Ce qu'il faut retenir de l'interview de Baptiste Reynet

Publié le 25 février 2020 à 20:36 par JB

Après un mois de silence, Baptiste Reynet s'est enfin exprimé sur le fameux recrutement de Lovre Kalinic qui a fait couler tant d'encre. Voici ce qu'il faut retenir de son interview dans France Football.

> Reynet l'affirme haut et fort, il n'a jamais été averti de l'arrivée du gardien croate et l'a appris... sur LesViolets.Com (lire ci-dessous).

> A plusieurs reprises, l'ancien dijonnais a mis en avant ses sentiments : "Je suis tombé de haut", "j'ai pris ça comme une sorte de trahison", "comme si on me plantait un couteau dans le dos".

> Il ne s'est pas entraîné le mardi, jour de la reprise de l'entraînement, car il avait "encore la tête à l'envers" et d'éviter d'avoir "une influence négative sur les mecs". Il précise aussi qu'il n'a pas refusé de faire le déplacement à Lyon. Il a préféré couper, en accord avec le coach, car il "a eu un peu de mal à digérer".

> Reynet précise qu'il n'en veut pas au coach : "J'ai du mal à croire que ça vienne de lui directement." Pour lui, "on lui a imposé un autre gardien".

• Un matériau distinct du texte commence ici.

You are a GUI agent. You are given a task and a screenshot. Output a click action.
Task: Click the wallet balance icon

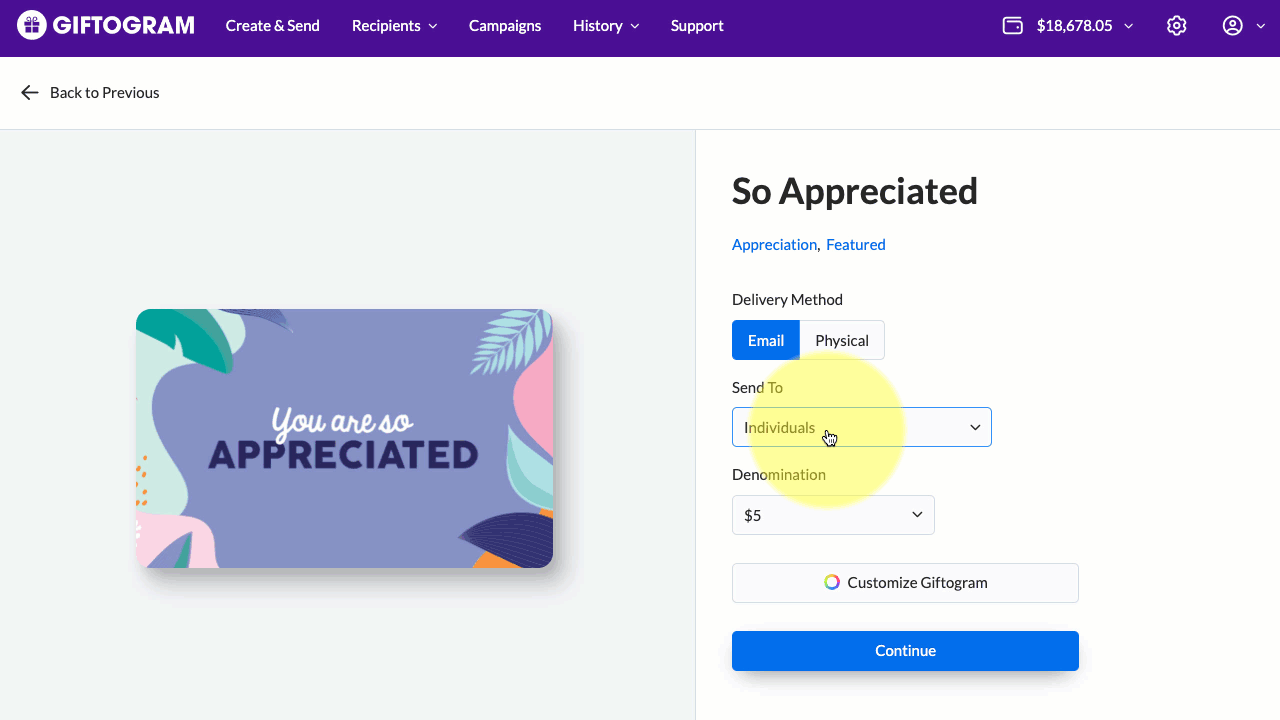(1012, 26)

> Le gardien toulousain vise directement la direction. "On m'a toujours tenu le discours que c'était une décision collégiale (...) Je n'ai eu aucune discussion avec le président ou les dirigeants du domaine sportif."

> Reynet souhaite, en revanche, remercier les supporters, qui ont notamment sorti une banderole contre Strasbourg avec écrit "Baptiste, on est avec toi" et ses coéquipiers qui lui ont apporté "beaucoup de soutien".

> Concernant une éventuelle blessure à l'épaule, il explique qu'il va "très bien", mais soigne actuellement ses ischios.

> Enfin, sur le prochain mercato estival, "si on me laisse jouer, je donnerai tout pour mon équipe. Mais, si on m'empêche de jouer, je serai bien obligé d'en tirer les conséquences (...) et bien sûr que j'envisagerai mon avenir ailleurs."